The pony was climbing the last ridge when suddenly fire exploded in their path and a huge tree stood blocking their way where, a second before, there had been only bare stone. Its branches spread over them broad as a cottage. Its left side was consumed by flame, every branch burned, every leaf and limb was eaten by flame. But the right-hand side was green and alive, the leaves as fresh and tender as the first new shoots of spring.
She calmed the rearing pony and made him stand, though he shivered and trembled. This tree, that had burst suddenly into being before her, was the living symbol of the Netherworld: half of natural life, half of the shifting flame of enchantment. It held her powerfully. And it was the symbol of her own life, too: the half that lived with Mag in the cottage was natural and familiar. The other half was hidden within the flames of some inexplicable enchantment. And she knew that the tree, beneath its licking fires, was healthy and alive. Just as, beneath the secrecy of enchantment, her past was alive.
She did not leave the presence of the tree, the tree left her, vanishing as suddenly as it had appeared. She went on, filled with a strange anticipatory excitement. But then coming down the bank to the cottage she saw Mag’s horse rolling in his pen, and she began desperately to invent a lie.

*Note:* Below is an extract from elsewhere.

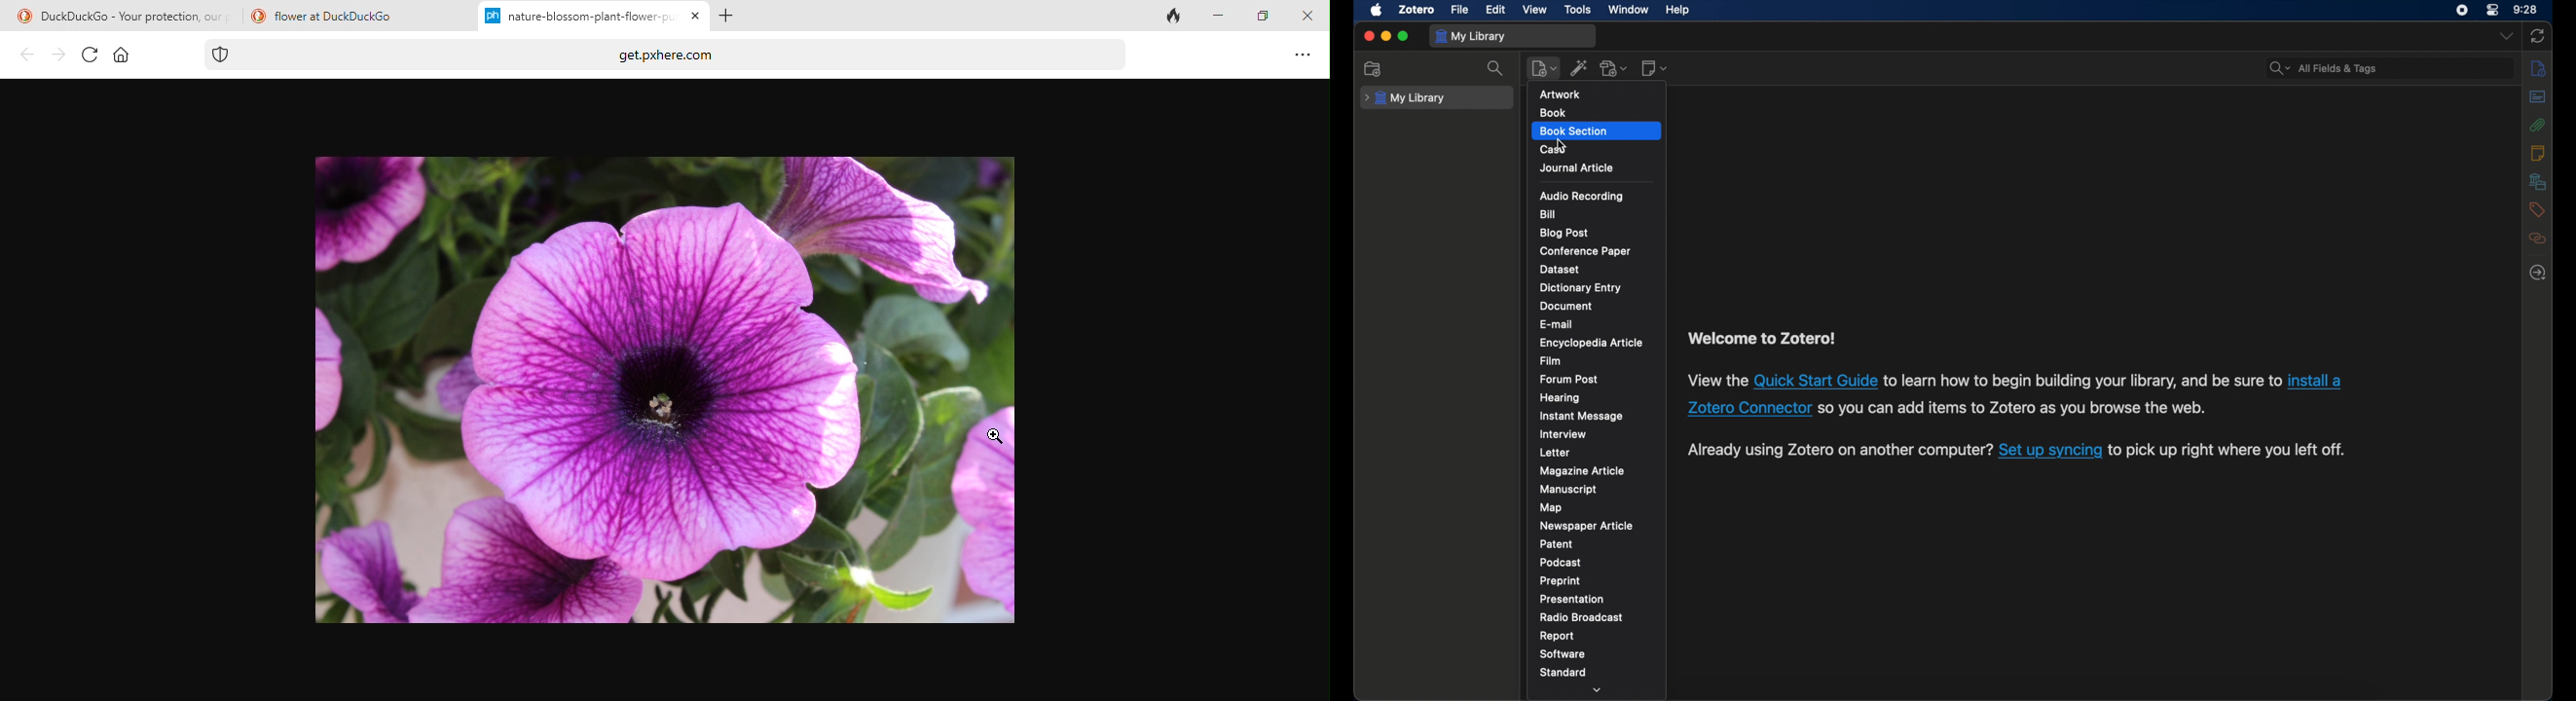 The height and width of the screenshot is (728, 2576). Describe the element at coordinates (1556, 325) in the screenshot. I see `e-mail` at that location.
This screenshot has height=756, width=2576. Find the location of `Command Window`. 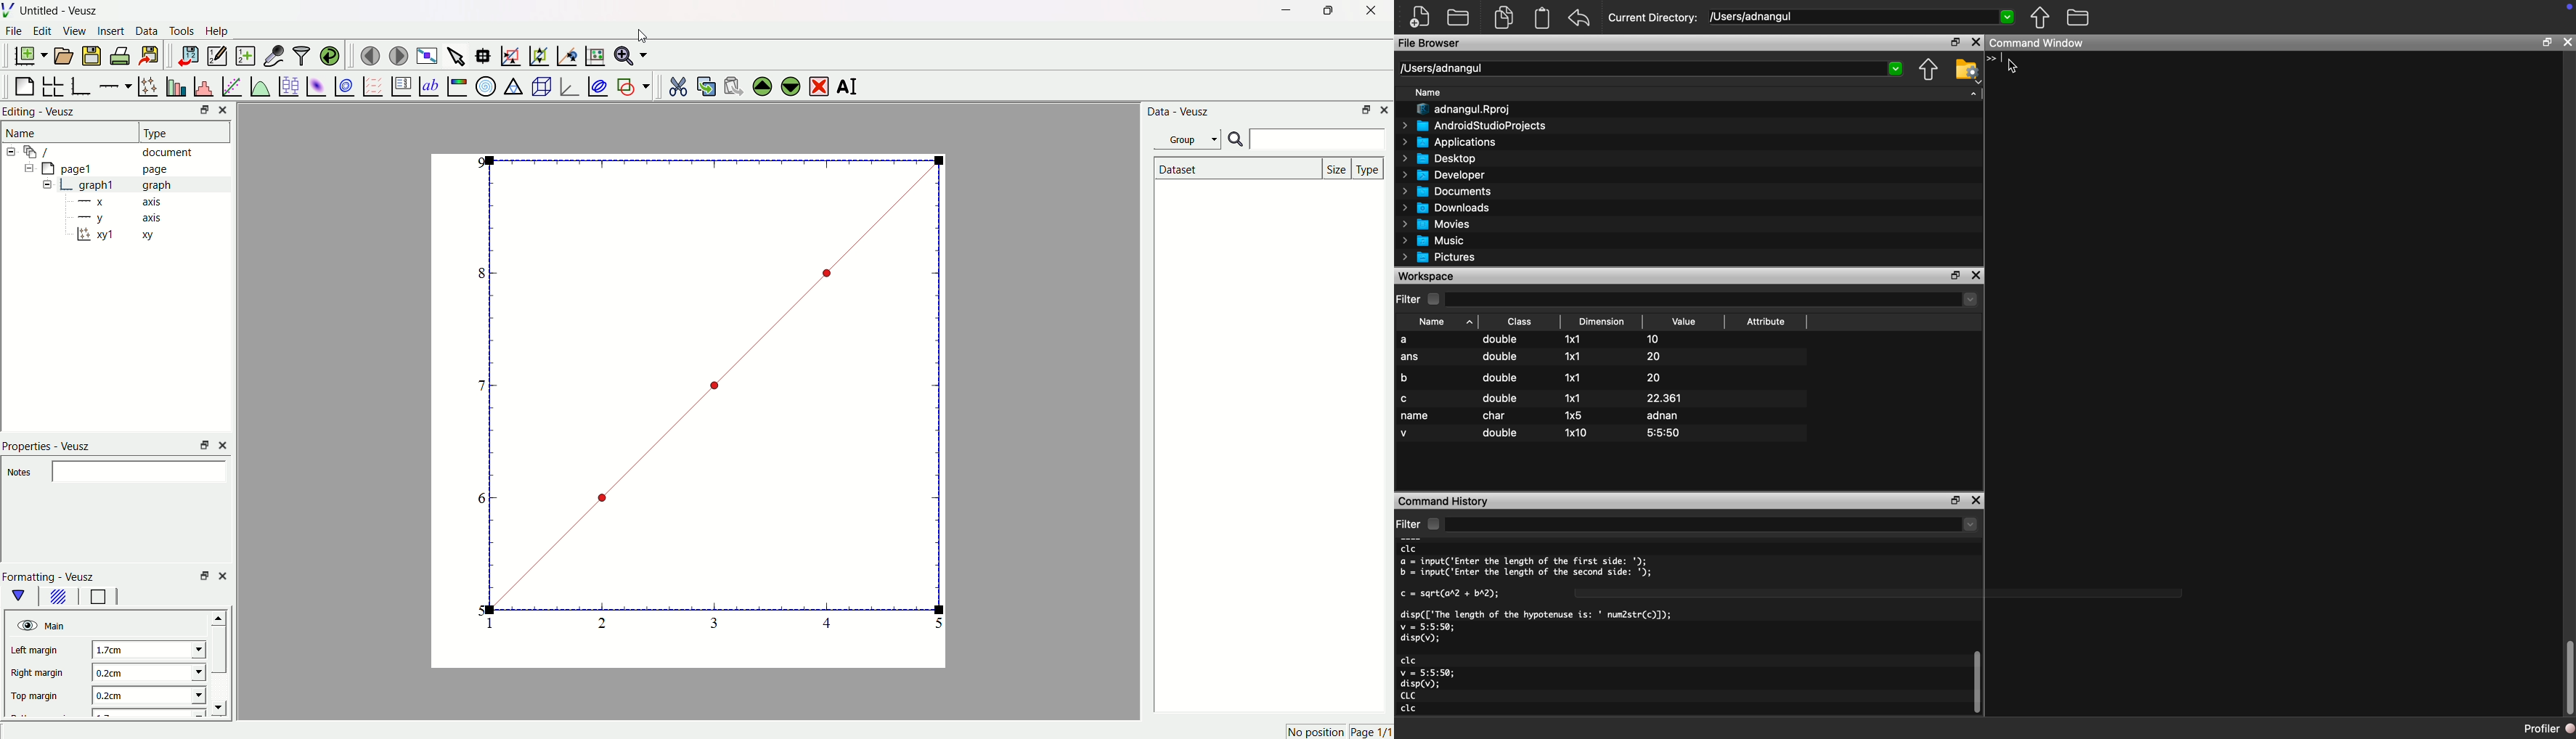

Command Window is located at coordinates (2043, 43).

She dared not tell Mag she had been to the Hell Pit or that she knew her name. She led the pony into the corral and unsaddled him and rubbed him dry, delaying, unable to think of any reasonable lie.
In the cottage she found Mag kneeling before the wood stove bedding down newborn piglets in a basket, and she was filled with guilt. The sow had farrowed. Against Mag’s instructions she had left the cannibalistic sow alone.
“I saved nine,” Mag said, scowling up at her. “Who knows how many she ate.”
“I—I was hunting mushrooms. I felt stifled in the cottage, I forgot the sow—I had to get out in the air.”
“And where are the mushrooms?”
“I lost the basket down a ravine—the pony bolted, I dropped the basket. Flying lizards were everywhere.”
Mag sat back on her heels.“Lizards don’t come for nothing. What were you doing, that they would watch you?”
“I told you, hunting mushrooms. I’m sorry about the pig. Truly, I forgot her.” Why had she mentioned the lizards?
Mag searched her face cannily.“Whatever you were doing, Sarah, it was to no good. And lizards promise no good. You’d best be wary, miss. You’d best stay in the cottage until the lizards tire of you.” Mag looked deeply at her. “You could be asking for more trouble than you imagine.”
She looked back at Mag innocently, but she was shaken. What did Mag know, or guess? Mag said nothing more until supper. She was, Melissa felt certain, angry about more than the sow. Could Mag know that she had gone to the Hell Pit? Or did the canny old woman know about the papers she had found beneath the linen chest?